As you connect with this power you will come to understand that your physical self undergoing a disease experience is only one side of you. Your spirit, the very essence of your being, is whole; healthy, intact.

It is this power in you that will give you strength to overcome your difficulties one step at a time, to let go of preconceived ideas about your health. It will give you the courage to look at your life, heal the wounds of your past, forgive yourself and others, and let go of the anger, resentments and regrets.

It is this power in you that will help you accept yourself totally as you are: your wonderful, creative self, expressed through the gifts you bring to the world, and the limitations of your humanness.

When doubts and worries overwhelm you and trouble your heart, that power within will comfort you, giving you the ability to let go and be free in the moment.

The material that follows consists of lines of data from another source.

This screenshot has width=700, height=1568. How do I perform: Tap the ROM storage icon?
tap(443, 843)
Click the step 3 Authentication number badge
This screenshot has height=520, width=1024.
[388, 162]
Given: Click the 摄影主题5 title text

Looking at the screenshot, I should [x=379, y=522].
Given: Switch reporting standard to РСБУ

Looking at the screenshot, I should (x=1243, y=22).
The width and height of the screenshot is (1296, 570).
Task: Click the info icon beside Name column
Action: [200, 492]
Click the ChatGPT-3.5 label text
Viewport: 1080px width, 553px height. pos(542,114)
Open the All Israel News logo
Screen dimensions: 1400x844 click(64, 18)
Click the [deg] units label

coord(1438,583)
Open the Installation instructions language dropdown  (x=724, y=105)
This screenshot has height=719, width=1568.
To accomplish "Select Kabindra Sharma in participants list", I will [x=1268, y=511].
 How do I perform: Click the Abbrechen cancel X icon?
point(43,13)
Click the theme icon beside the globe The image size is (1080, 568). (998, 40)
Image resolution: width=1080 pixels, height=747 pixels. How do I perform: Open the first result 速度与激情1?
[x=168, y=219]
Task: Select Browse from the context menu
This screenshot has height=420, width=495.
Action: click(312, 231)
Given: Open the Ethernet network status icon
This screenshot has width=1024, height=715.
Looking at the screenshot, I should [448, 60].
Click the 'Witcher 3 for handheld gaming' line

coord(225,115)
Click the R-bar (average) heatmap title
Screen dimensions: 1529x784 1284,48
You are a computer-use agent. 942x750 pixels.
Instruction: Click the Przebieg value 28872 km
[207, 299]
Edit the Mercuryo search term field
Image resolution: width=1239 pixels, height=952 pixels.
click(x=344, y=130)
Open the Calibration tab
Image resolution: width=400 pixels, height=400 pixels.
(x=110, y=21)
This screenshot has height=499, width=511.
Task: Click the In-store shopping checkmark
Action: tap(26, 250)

Your focus will shift to the fullness of life; you may rediscover joys lost in the hectic process of everyday living and become grateful for all you have taken for granted.

All it requires are the two most powerful tools in the universe…willingness and belief:

Willingness and belief.

Tullia Forlani Kidde

I heard this one day last year and it resonated with me to my core. I felt it so deeply, like it was speaking directly to me. I was left in tears. I printed it and taped it to my bathroom mirror so I see it every day. “There is a place within you that disease cannot touch,” has become a mantra for me. 

There are so many variables that construct our identities. After so much loss during this recovery, I have struggled with my identity and oftentimes feel consumed by my injury. I haven’t felt like myself for 28 months now and feel very lost at times. It has been so long that I don’t even know what “normal” feels like anymore. 

I have been told to accept that this is my new normal and that I may not get much better than this. I have also been told that there is hope of more improvement. There are so many unknowns. My faith has been tested. There are no guarantees and letting go of the process and preconceived ideas about my recovery is something that I still struggle with.

While my spirit feels broken at times, I hold on to the hope that deep within me somewhere I am radiant with health. Having this as a reminder is something I deeply hold onto.